One form of machine learning, called reinforcement learning (RL), allows AI to play the long game, making predictions several steps ahead.
The researchers first showed how easily reinforcement learning can shift preferences. The first step is for the recommender to build a model of human preferences by observing human behavior. For this, they trained a neural network, an algorithm inspired by the brain’s architecture. For the purposes of the study, they had the network model a single simulated user whose actual preferences they knew so they could more easily judge the model’s accuracy. It watched the dummy human make 10 sequential choices, each among 10 options. It watched 1,000 versions of this sequence and learned from each of them. After training, it could successfully predict what a user would choose given a set of past choices.
Next, they tested whether a recommender system, having modeled a user, could shift the user’s preferences.
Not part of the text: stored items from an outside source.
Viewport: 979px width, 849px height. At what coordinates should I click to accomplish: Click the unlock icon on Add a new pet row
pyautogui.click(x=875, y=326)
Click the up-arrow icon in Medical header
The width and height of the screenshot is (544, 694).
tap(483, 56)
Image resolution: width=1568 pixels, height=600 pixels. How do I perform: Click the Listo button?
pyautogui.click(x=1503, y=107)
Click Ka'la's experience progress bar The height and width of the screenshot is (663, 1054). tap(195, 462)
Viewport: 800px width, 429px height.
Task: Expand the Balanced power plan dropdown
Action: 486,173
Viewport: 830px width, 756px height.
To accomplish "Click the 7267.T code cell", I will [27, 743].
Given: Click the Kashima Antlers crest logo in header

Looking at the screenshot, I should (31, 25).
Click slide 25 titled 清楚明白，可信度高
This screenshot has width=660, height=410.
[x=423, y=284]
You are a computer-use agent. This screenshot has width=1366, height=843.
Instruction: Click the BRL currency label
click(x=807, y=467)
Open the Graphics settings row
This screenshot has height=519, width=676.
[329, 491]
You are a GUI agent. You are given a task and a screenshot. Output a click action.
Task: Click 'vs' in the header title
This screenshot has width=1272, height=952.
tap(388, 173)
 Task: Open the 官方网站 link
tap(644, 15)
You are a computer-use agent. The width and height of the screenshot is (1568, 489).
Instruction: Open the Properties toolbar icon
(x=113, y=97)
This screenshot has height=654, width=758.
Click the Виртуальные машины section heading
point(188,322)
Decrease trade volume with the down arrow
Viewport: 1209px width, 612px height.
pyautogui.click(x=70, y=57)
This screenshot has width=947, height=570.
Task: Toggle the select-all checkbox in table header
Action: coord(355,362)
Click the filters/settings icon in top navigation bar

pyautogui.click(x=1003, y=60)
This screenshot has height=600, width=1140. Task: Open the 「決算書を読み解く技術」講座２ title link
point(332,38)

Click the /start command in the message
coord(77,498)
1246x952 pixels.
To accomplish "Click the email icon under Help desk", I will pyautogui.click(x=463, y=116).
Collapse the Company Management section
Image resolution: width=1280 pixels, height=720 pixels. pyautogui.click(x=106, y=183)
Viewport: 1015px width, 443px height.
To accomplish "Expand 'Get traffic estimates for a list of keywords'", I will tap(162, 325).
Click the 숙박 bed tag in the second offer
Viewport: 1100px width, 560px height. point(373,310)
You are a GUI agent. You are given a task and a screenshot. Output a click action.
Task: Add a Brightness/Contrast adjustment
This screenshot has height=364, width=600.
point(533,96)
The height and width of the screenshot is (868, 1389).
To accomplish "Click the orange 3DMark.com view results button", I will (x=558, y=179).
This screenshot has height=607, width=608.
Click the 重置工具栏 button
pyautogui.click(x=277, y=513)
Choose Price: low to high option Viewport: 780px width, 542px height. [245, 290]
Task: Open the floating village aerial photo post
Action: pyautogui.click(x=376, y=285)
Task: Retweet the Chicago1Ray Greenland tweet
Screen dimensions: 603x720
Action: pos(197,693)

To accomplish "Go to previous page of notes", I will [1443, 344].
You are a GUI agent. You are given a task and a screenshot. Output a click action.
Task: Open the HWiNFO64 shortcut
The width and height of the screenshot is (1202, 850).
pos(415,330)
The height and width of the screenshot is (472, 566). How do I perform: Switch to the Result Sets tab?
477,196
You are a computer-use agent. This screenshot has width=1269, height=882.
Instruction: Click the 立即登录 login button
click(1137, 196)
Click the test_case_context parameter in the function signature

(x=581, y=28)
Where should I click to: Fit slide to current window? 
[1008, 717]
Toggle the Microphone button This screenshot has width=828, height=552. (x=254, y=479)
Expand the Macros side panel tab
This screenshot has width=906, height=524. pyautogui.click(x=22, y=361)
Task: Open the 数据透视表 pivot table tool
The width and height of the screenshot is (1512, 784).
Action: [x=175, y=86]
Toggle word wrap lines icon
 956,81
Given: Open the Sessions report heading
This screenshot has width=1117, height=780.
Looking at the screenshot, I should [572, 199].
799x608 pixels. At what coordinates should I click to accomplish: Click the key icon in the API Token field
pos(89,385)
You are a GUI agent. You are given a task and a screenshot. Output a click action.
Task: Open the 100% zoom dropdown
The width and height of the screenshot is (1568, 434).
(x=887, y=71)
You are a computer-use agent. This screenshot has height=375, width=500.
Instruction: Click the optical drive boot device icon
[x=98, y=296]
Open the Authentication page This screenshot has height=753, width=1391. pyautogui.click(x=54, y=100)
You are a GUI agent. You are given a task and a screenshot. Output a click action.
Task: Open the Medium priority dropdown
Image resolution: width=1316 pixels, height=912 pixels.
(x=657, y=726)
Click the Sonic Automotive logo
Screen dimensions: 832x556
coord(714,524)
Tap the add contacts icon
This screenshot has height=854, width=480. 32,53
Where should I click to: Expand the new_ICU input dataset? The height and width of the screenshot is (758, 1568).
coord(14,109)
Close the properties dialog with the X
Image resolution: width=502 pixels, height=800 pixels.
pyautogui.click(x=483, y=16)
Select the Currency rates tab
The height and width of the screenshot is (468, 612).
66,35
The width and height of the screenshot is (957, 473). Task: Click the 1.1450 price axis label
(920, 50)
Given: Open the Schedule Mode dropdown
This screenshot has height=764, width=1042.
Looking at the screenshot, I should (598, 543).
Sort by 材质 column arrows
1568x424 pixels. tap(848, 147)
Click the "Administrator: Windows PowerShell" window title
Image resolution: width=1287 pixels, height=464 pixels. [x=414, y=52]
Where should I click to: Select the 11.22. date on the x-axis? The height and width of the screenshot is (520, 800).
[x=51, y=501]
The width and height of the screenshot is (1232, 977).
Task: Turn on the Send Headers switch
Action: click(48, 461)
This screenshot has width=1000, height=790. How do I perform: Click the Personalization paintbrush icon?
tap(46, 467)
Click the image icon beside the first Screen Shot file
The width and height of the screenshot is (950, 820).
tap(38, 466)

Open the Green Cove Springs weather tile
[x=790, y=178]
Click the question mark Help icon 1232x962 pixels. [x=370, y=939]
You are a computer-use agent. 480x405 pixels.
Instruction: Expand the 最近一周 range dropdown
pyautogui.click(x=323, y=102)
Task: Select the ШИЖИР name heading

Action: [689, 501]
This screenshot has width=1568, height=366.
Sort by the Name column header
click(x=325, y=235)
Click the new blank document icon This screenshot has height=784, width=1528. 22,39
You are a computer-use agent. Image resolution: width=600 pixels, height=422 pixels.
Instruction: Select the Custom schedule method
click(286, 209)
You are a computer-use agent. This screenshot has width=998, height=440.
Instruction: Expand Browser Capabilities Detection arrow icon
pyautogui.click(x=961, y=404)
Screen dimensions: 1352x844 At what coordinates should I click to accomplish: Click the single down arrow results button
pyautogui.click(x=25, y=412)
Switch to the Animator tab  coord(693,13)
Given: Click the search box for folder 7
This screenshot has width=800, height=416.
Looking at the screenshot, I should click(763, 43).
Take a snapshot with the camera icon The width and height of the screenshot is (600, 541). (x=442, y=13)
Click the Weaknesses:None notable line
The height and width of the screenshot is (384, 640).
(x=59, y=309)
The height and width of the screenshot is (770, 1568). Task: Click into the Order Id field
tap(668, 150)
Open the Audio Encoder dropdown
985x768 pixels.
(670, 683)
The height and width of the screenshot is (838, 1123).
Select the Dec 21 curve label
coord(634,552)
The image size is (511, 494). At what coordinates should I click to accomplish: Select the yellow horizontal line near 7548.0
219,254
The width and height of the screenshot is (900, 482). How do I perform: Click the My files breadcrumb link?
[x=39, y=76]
In their simplified scenario, preferences lie along a one-dimensional spectrum. The spectrum could represent political leaning or dogs versus cats or anything else. In the study, a person’s preference was not a simple point on that line—say, always clicking on stories that are 54 percent liberal. Instead, it was a distribution indicating likelihood of choosing things in various regions of the spectrum. The researchers designated two locations on the spectrum most desirable for the recommender; perhaps people who like to click on those types of things will learn to like them even more and keep clicking.
The goal of the recommender was to maximize long-term engagement. Here, engagement for a given slate of options was measured roughly by how closely it aligned with the user’s preference distribution at that time. Long-term engagement was a sum of engagement across the 10 sequential slates. A recommender that thinks ahead would not myopically maximize engagement for each slate independently but instead maximize long-term engagement. As a potential side-effect, it might sacrifice a bit of engagement on early slates to nudge users toward being more satisfiable in later rounds. The user and algorithm would learn from each other. The researchers trained a neural network to maximize long-term engagement. At the end of 10-slate sequences, they reinforced some of its tunable parameters when it had done well. And they found that this RL-based system indeed generated more engagement than did one that was trained myopically.
The researchers then explicitly measured preference shifts […]
The researchers compared the RL recommender with a baseline system that presented options randomly. As expected, the RL recommender led to users whose preferences where much more concentrated at the two incentivized locations on the spectrum. In practice, measuring the difference between two sets of concentrations in this way could provide one rough metric for evaluating a recommender system’s level of manipulation.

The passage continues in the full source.